_Rows of pointing data_:

=======

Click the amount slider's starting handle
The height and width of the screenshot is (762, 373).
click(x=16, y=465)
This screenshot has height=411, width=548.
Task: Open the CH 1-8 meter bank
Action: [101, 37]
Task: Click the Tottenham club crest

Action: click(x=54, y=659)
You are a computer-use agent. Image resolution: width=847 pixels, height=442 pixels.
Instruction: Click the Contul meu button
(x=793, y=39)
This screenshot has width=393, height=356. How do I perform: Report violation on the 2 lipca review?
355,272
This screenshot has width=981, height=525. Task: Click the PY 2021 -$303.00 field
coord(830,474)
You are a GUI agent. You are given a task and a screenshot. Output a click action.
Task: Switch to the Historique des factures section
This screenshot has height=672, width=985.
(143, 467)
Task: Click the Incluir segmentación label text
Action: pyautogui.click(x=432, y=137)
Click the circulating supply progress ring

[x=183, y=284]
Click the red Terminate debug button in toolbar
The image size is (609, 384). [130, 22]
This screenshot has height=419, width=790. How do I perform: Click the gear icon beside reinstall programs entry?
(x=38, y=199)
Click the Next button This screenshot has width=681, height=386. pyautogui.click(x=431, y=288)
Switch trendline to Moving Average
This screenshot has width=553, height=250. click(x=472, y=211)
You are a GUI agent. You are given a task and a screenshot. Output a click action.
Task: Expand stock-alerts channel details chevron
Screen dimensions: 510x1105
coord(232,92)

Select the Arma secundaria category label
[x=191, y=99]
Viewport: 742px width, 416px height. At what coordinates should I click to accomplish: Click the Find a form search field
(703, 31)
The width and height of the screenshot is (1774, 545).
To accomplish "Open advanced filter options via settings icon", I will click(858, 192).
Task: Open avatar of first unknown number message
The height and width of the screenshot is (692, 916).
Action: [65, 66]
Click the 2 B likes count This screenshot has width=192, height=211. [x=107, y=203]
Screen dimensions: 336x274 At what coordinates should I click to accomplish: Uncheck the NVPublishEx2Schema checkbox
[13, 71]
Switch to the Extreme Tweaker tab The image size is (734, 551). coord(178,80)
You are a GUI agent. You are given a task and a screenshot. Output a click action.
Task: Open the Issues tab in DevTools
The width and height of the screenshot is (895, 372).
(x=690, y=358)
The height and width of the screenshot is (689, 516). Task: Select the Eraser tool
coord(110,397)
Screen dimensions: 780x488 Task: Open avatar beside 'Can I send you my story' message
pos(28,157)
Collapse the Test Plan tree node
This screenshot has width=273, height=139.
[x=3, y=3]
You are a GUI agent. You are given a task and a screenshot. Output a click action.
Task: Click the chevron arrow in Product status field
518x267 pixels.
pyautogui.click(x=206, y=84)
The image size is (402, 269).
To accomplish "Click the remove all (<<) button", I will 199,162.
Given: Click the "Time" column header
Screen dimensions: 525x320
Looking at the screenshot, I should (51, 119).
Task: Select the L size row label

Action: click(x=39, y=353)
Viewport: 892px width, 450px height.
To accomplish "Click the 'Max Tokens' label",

=======

_Exercise aim_: Render every line of the material as a JSON array of strings, one string for each line, omitting blank lines.

_Solution for this task_:
[
  "Click the amount slider's starting handle",
  "The height and width of the screenshot is (762, 373).",
  "click(x=16, y=465)",
  "This screenshot has height=411, width=548.",
  "Task: Open the CH 1-8 meter bank",
  "Action: [101, 37]",
  "Task: Click the Tottenham club crest",
  "Action: click(x=54, y=659)",
  "You are a computer-use agent. Image resolution: width=847 pixels, height=442 pixels.",
  "Instruction: Click the Contul meu button",
  "(x=793, y=39)",
  "This screenshot has width=393, height=356. How do I perform: Report violation on the 2 lipca review?",
  "355,272",
  "This screenshot has width=981, height=525. Task: Click the PY 2021 -$303.00 field",
  "coord(830,474)",
  "You are a GUI agent. You are given a task and a screenshot. Output a click action.",
  "Task: Switch to the Historique des factures section",
  "This screenshot has height=672, width=985.",
  "(143, 467)",
  "Task: Click the Incluir segmentación label text",
  "Action: pyautogui.click(x=432, y=137)",
  "Click the circulating supply progress ring",
  "[x=183, y=284]",
  "Click the red Terminate debug button in toolbar",
  "The image size is (609, 384). [130, 22]",
  "This screenshot has height=419, width=790. How do I perform: Click the gear icon beside reinstall programs entry?",
  "(x=38, y=199)",
  "Click the Next button This screenshot has width=681, height=386. pyautogui.click(x=431, y=288)",
  "Switch trendline to Moving Average",
  "This screenshot has width=553, height=250. click(x=472, y=211)",
  "You are a GUI agent. You are given a task and a screenshot. Output a click action.",
  "Task: Expand stock-alerts channel details chevron",
  "Screen dimensions: 510x1105",
  "coord(232,92)",
  "Select the Arma secundaria category label",
  "[x=191, y=99]",
  "Viewport: 742px width, 416px height. At what coordinates should I click to accomplish: Click the Find a form search field",
  "(703, 31)",
  "The width and height of the screenshot is (1774, 545).",
  "To accomplish \"Open advanced filter options via settings icon\", I will click(858, 192).",
  "Task: Open avatar of first unknown number message",
  "The height and width of the screenshot is (692, 916).",
  "Action: [65, 66]",
  "Click the 2 B likes count This screenshot has width=192, height=211. [x=107, y=203]",
  "Screen dimensions: 336x274 At what coordinates should I click to accomplish: Uncheck the NVPublishEx2Schema checkbox",
  "[13, 71]",
  "Switch to the Extreme Tweaker tab The image size is (734, 551). coord(178,80)",
  "You are a GUI agent. You are given a task and a screenshot. Output a click action.",
  "Task: Open the Issues tab in DevTools",
  "The width and height of the screenshot is (895, 372).",
  "(x=690, y=358)",
  "The height and width of the screenshot is (689, 516). Task: Select the Eraser tool",
  "coord(110,397)",
  "Screen dimensions: 780x488 Task: Open avatar beside 'Can I send you my story' message",
  "pos(28,157)",
  "Collapse the Test Plan tree node",
  "This screenshot has width=273, height=139.",
  "[x=3, y=3]",
  "You are a GUI agent. You are given a task and a screenshot. Output a click action.",
  "Task: Click the chevron arrow in Product status field",
  "518x267 pixels.",
  "pyautogui.click(x=206, y=84)",
  "The image size is (402, 269).",
  "To accomplish \"Click the remove all (<<) button\", I will 199,162.",
  "Given: Click the \"Time\" column header",
  "Screen dimensions: 525x320",
  "Looking at the screenshot, I should (51, 119).",
  "Task: Select the L size row label",
  "Action: click(x=39, y=353)",
  "Viewport: 892px width, 450px height.",
  "To accomplish \"Click the 'Max Tokens' label\","
]